The Dutch Central government ramps up its digital transformation agenda, with hit and miss results

Last month, the Dutch Central government chose five parties to help governmental bodies adopt agile and smarter ways of working in a contract worth €24 million and a maximum potential value of €33 million. The agreement dubbed Strategic ICT Customized Advice or SIMA 2022 is the successor of the Strategic Advice Services ICT framework agreement signed in 2016.

Over the next four years, IT providers such as Atos, Accenture, PwC, Berenschot, 1DigitalNL, McKinsey & Co, DiVetro, KPMG, SeederDeBoer, and Verdonck Klooster & Associates will support and deliver ICT customized advice for 21 governmental bodies, including ministries, the Police, National Ombudsman, Court of Audit and others. These services will focus on governance and management, IT strategy, architecture, technology choices, sourcing, cybersecurity, data, artificial intelligence and e-government, leadership development, change management, and culture.

Earlier in 2022, Dutch government bodies, including nine ministries (Ministries of Health, Welfare and Sport, Social Affairs and Employment, General Affairs, the Interior and Kingdom Relations, Defence, Finance, Infrastructure and Water Management (Rijkswaterstaat), Justice and Security (Central Judicial Collection Agency) and Education, Culture and Science) and the Social Insurance Bank (SVB), awarded a €200 million contract with a four-year duration to Atos, CGI, Ilionx, VKA, Netcompany, Ordina, Capgemini, Sogeti, and Caesar.

The preferred suppliers will use another 40-50 subcontractors to deliver a variety of services, including cybersecurity services (penetration testing, security audits, employee awareness programs, and technical advice).

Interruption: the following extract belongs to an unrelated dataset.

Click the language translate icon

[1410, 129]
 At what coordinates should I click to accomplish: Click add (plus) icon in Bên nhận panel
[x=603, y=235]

Despite the push for digital transformation to deliver better and more secure services to citizens, the Dutch government is notorious for squandering funds on IT projects that bring little to no added value or are dropped due to wildly exceeding its original budget.

For example, in 2021, with the shift to remote working, the Ministry of the Interior (BZK) ordered the development of its own video conferencing platform as it was reluctant to use commercial providers (Zoom, Teams, Webex..). The so-called Dutch Secure Mobile Communication Platform was awarded to X-Systems. The SaaS-based platform built to run only on Dutch servers was digitally archived by the Ministry of the Interior and Kingdom Relations without ever being used. Other recent ICT project issues include the national and regional GGD services for corona testing (NOS.nl reported a lack of security features putting millions of COVID-19 patient and testing data at risk).

With customized advice and technical advisory services embedded in its latest deals, the Dutch government hopes to clear an image that came to light in 2014 through the Parliamentary Survey of the House of Representatives on the ICT problems in the national government. The survey stated that the Dutch government spends approximately €4-5 billion on ICT projects that end up failing.

Since then, specific issues related to project failure have not been properly addressed. For example, one aspect that is and continues to be difficult to manage and assess is large-scale digital projects across multiple government bodies carried out by multiple vendors. PAC stresses the need for a clear objective to an ICT initiative; there should be quality assessment programs, a focus on short design cycles, better budget management, an agile approach, clear business objectives, better control and oversight, and user involvement, to name a few.